The Greek market, as moderate performance with low risk, justifies the Overweight attitude, says JP Morgan, following the new data created by US trade policies.

According to JP Morgan, the Greek market is one of those that are less exposed to tariff risks, as tourism is its basic export activity. The banking industry also offers significant capital refunds (10% dividend yield), while GDP is on the right track to increase 2%.

The economy

The Greek economy may not be as exposed to US duties, but it may have side losses. Greece’s report on the US market is smaller, as our exports make up 1% of GDP, significantly lower than the European average (3%).

However, our exports to the US amount to 5% of total exports and are constantly increasing, constituting the 5th main destination for Greek products.

There will be perhaps secondary consequences on the Greek economy. The negative impact of new tariffs on European consumers’ purchasing power translates into a decrease in demand, thus a decrease in intra -European exports of goods and services, affecting, perhaps, and commercial transactions such as tourism. There will also be an increase in uncertainty, resulting in a possible suspension or postponement of new business activities, until the landscape is clarified and showing where it will stabilize.

Banks

Greek banks have a unique story of value because of their value and their momentum, says Deutsche Bank.

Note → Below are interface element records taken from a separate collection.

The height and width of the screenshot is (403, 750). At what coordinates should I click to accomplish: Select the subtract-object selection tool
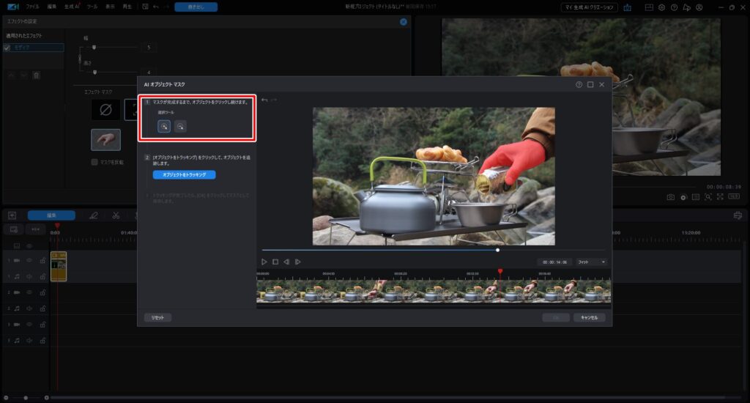click(180, 126)

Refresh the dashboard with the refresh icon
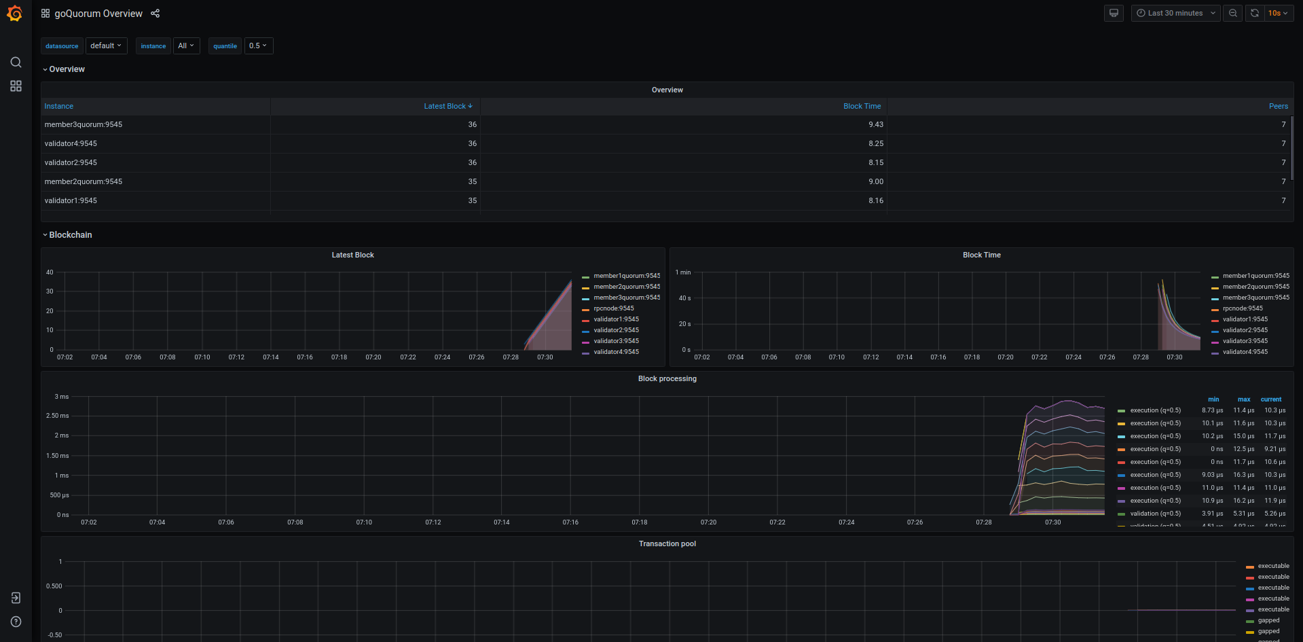tap(1255, 14)
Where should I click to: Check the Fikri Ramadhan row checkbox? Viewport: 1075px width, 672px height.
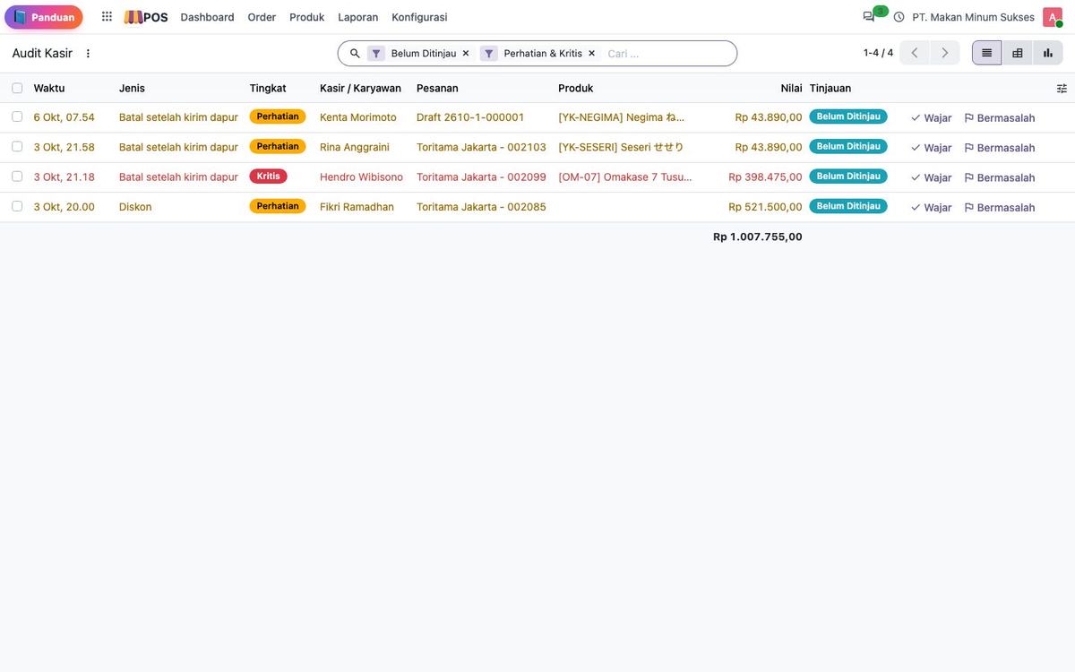17,206
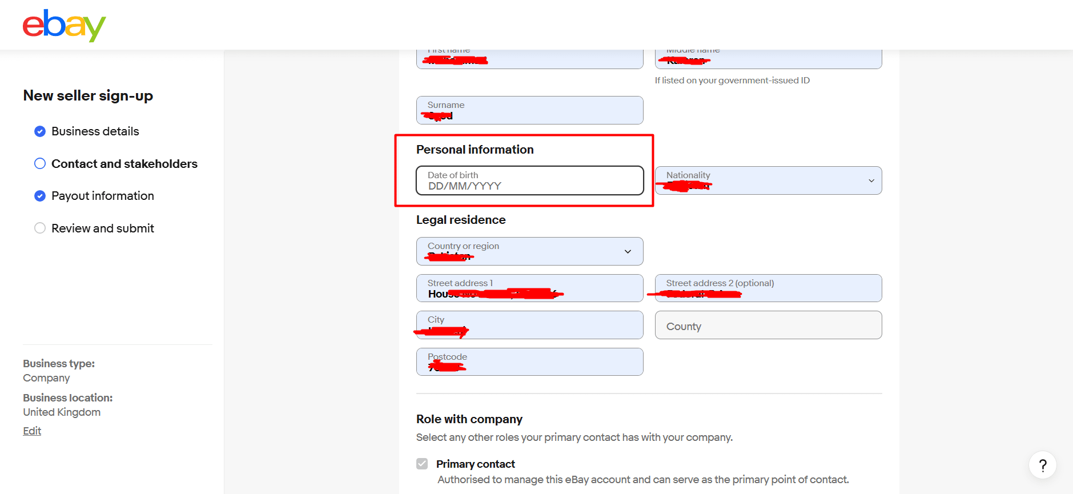Expand the Nationality dropdown
This screenshot has width=1073, height=494.
[768, 180]
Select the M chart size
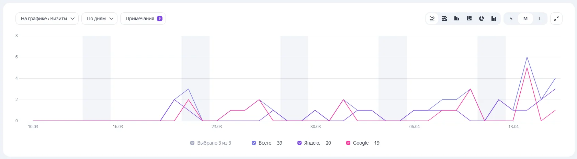The image size is (577, 159). pos(525,19)
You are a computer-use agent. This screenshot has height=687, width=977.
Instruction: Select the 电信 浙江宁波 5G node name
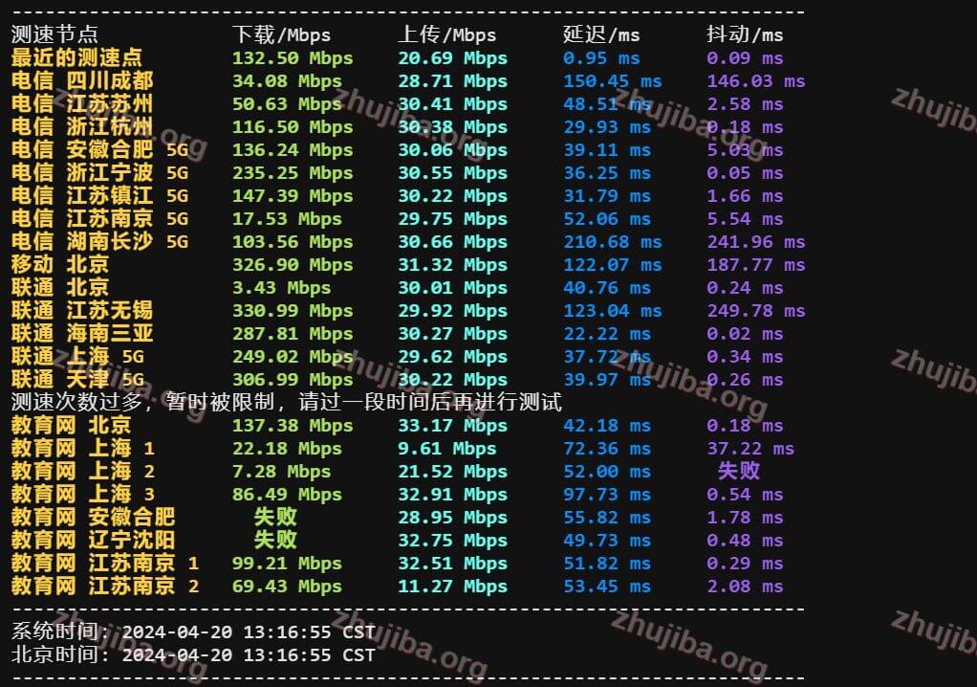(x=99, y=172)
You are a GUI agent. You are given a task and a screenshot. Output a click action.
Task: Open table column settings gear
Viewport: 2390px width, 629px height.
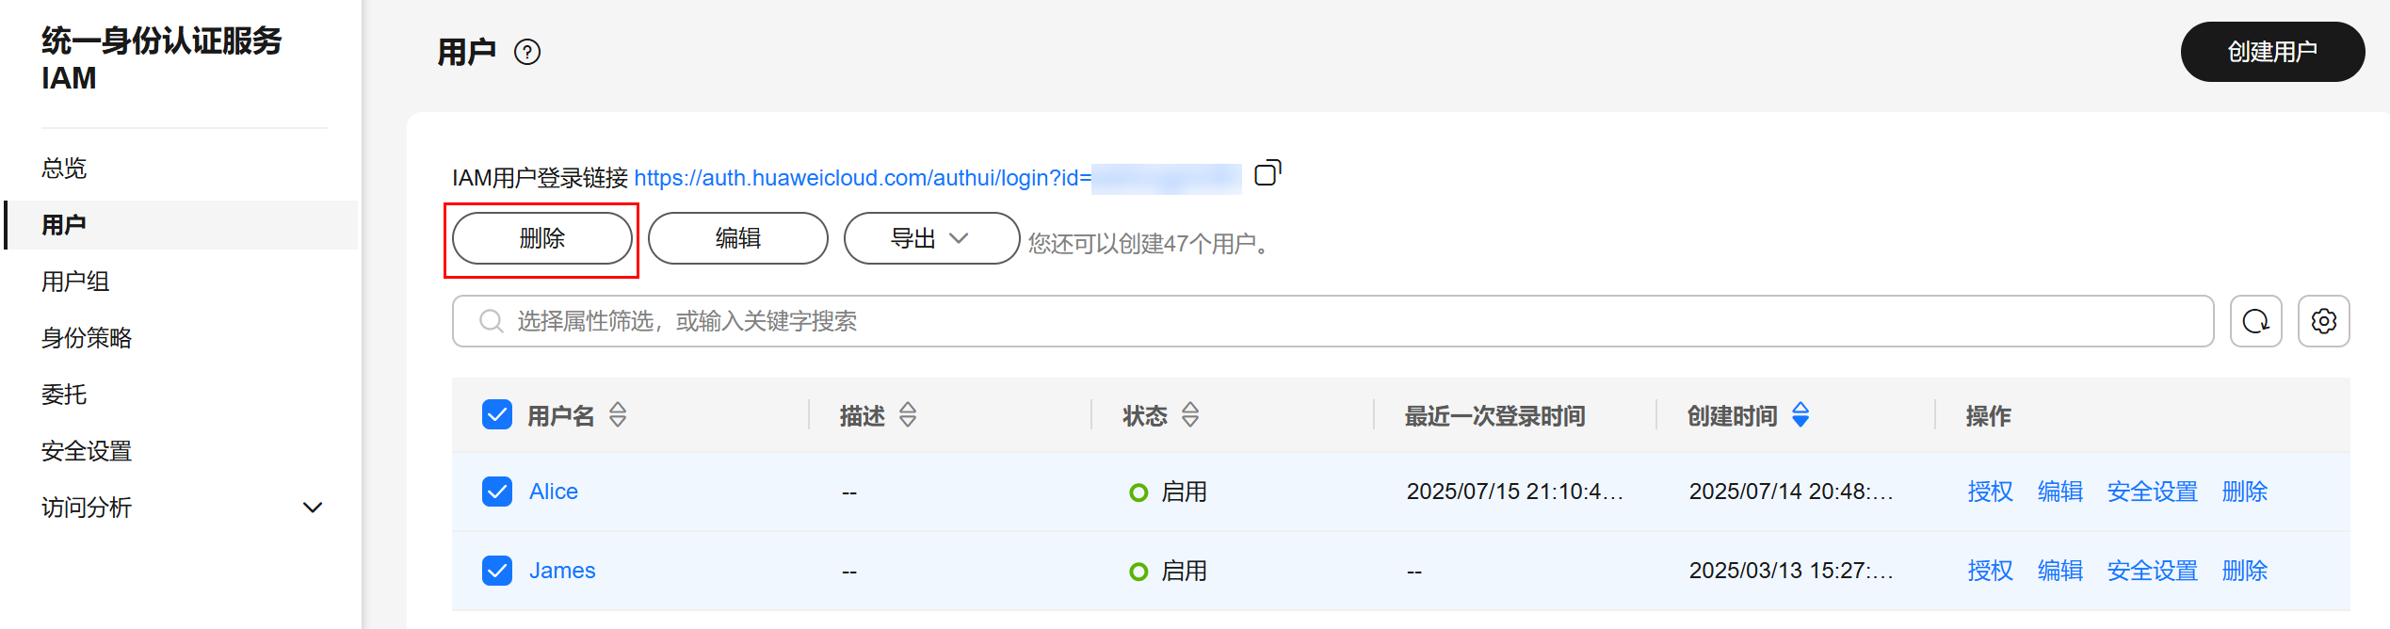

After exceeding 2024 expectations with the powerful momentum of their results and excellent levels of lending and supplies, Greek banks will stand out in Europe on the basis of their growth, as their medium -term goals show, as they benefit from high profitability and gradual reduction. The house also awaits better refunds.

The fall in Greek banks, according to US bank Citi. They were “overwhelmed” by the turbulence in the markets after Trump duties, says the house that recommends markets.

Greek banks should not be afraid of duties, the US Jefferies highlights due to the low rate of Greek exports to the US.

Morgan Stanley estimates that Greek banks have attractive valuations, after losses of 17% in the last week, as shares seem to now incorporate a clearly more conservative scenario for the profitability of the industry.

At the valuation level, Greek banks are currently negotiating with an average P/E index for 2026 at 5.6 times and P/BV index at 0.7 – levels characterized as “cheap” by Morgan Stanley.

However, according to Bank of America, banks are among the assets that are more exposed to macroeconomic problems of a global dimension.